### Text

I don’t know how to answer the question. I’ve never lived in a home that didn’t have at least one gun in it, and most had…more than one. Owning a gun is a non-noteworthy status, equivalent to owning a screwdriver in terms of life changing significance. I can’t imagine not owning a gun…were it not for that tragic boating accident, where any guns I may have once owned were irretrievably lost. Except my Colt Navy .44 replica. Civil War era handguns aren’t very high on the confiscate list.
ETA: And I voted for 2, because I’m a smartass sometimes. Turns out some other folks are, too.
I already do some hand loading and I’ll do more once I can get my shop set up in my basement. Right now I’m using my dad’s press and gear to reload my saved brass. If he wasn’t so far away from me, I’d probably do more.
Besides, even if buying new ammo I’d never buy it from Cabela’s. It’s good stuff but not as good as they want to charge for it. I’m happy going through Midway or through my corner shop
Made big differences. Saved lives in the family several times. ( Does that mean we are unlucky that those things happened to us or lucky that we had the weapons available at the time? )
Really helpful while in the military.
There are a few folks that I wish would give me a legal iron clad excuse to remove from the gene pool. For them, hands, stick or knife will do, no guns needed. ( No, IMO, human life is not sacred over everything. )

### Record set

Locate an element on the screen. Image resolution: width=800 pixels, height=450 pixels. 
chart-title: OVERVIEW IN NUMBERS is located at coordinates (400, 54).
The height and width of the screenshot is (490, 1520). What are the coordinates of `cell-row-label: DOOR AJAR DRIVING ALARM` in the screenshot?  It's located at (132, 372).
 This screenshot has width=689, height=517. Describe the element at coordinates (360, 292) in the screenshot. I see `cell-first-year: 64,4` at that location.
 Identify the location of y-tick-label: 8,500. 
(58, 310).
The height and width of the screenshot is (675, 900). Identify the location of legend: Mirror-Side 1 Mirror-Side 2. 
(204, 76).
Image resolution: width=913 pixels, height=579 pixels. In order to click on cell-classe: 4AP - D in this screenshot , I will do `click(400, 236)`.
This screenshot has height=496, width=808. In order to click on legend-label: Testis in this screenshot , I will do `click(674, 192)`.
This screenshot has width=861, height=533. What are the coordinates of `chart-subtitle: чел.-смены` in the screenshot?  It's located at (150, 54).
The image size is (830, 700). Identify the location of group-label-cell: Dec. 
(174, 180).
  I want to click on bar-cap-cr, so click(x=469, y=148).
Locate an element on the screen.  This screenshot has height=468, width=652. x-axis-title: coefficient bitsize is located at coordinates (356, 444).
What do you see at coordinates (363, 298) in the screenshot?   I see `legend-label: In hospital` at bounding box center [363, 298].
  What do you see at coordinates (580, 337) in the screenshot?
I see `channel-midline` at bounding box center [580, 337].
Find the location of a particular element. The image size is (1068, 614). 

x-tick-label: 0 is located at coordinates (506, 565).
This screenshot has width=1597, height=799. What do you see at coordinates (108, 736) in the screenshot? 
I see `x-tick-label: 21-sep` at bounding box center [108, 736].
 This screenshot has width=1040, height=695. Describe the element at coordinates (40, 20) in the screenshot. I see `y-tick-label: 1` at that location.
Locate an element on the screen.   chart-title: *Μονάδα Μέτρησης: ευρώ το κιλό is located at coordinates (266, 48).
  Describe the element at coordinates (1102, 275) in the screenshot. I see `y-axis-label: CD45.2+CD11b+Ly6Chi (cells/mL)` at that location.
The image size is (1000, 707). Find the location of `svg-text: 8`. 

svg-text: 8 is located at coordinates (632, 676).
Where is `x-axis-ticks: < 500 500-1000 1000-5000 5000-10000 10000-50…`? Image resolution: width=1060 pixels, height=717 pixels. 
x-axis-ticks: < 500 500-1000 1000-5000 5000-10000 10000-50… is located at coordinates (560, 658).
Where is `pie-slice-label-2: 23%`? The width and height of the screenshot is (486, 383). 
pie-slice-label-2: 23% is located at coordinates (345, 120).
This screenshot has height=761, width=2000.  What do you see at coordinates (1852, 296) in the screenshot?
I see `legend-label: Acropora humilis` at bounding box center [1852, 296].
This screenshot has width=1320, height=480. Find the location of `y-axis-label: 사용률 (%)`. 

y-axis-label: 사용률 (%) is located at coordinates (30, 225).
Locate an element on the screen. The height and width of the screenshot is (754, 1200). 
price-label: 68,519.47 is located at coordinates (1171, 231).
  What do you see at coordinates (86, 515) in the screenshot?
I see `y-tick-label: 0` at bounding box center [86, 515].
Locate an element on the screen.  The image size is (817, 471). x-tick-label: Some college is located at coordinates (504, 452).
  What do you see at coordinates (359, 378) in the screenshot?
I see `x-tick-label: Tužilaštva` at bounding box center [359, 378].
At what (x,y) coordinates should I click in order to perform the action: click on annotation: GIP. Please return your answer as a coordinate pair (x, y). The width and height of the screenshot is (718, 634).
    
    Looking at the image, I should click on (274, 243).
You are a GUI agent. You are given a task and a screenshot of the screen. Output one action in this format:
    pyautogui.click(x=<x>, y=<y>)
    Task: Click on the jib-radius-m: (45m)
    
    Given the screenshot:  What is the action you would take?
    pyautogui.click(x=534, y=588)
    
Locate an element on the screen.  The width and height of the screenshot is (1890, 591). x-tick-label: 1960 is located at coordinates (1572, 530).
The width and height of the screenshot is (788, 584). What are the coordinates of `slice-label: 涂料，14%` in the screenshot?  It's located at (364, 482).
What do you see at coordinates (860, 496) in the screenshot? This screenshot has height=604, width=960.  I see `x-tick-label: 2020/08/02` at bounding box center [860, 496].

### Task list
1. Copy the text about gun ownership word for word, starting at "ETA: And I voted" and ending at "in the military.".
2. Pick up the text about gun ownership after its final sentence and keep writing it.

### Exercise results
1.
ETA: And I voted for 2, because I’m a smartass sometimes. Turns out some other folks are, too.
I already do some hand loading and I’ll do more once I can get my shop set up in my basement. Right now I’m using my dad’s press and gear to reload my saved brass. If he wasn’t so far away from me, I’d probably do more.
Besides, even if buying new ammo I’d never buy it from Cabela’s. It’s good stuff but not as good as they want to charge for it. I’m happy going through Midway or through my corner shop
Made big differences. Saved lives in the family several times. ( Does that mean we are unlucky that those things happened to us or lucky that we had the weapons available at the time? )
Really helpful while in the military.

2.
I think I first fired a shot when I was about 8. My dad gave me a .22 rifle for Christmas when I was 10. I carried a handgun as part of my employment for about 9 years. I still have the pistol I wore when I was a deputy sheriff 30+ years ago.
Firearms have been a part of my life for 53 years now, and they will continue to be.
In about a dozen years of carrying, it’s been pulled (not fired) once in a potential situation.
I was sitting in my car in a parking lot, having my artery-clogging lunch with the windows down. Your typical scruffy looking type comes to the passenger window and starts in with some can-you-spare-a-dollar routine. I say no, and he actually leans into the car and puts his arms inside… “aw, come on just one dollar”
At least he backed off after being asked at gunpoint what part of NO he didn’t understand.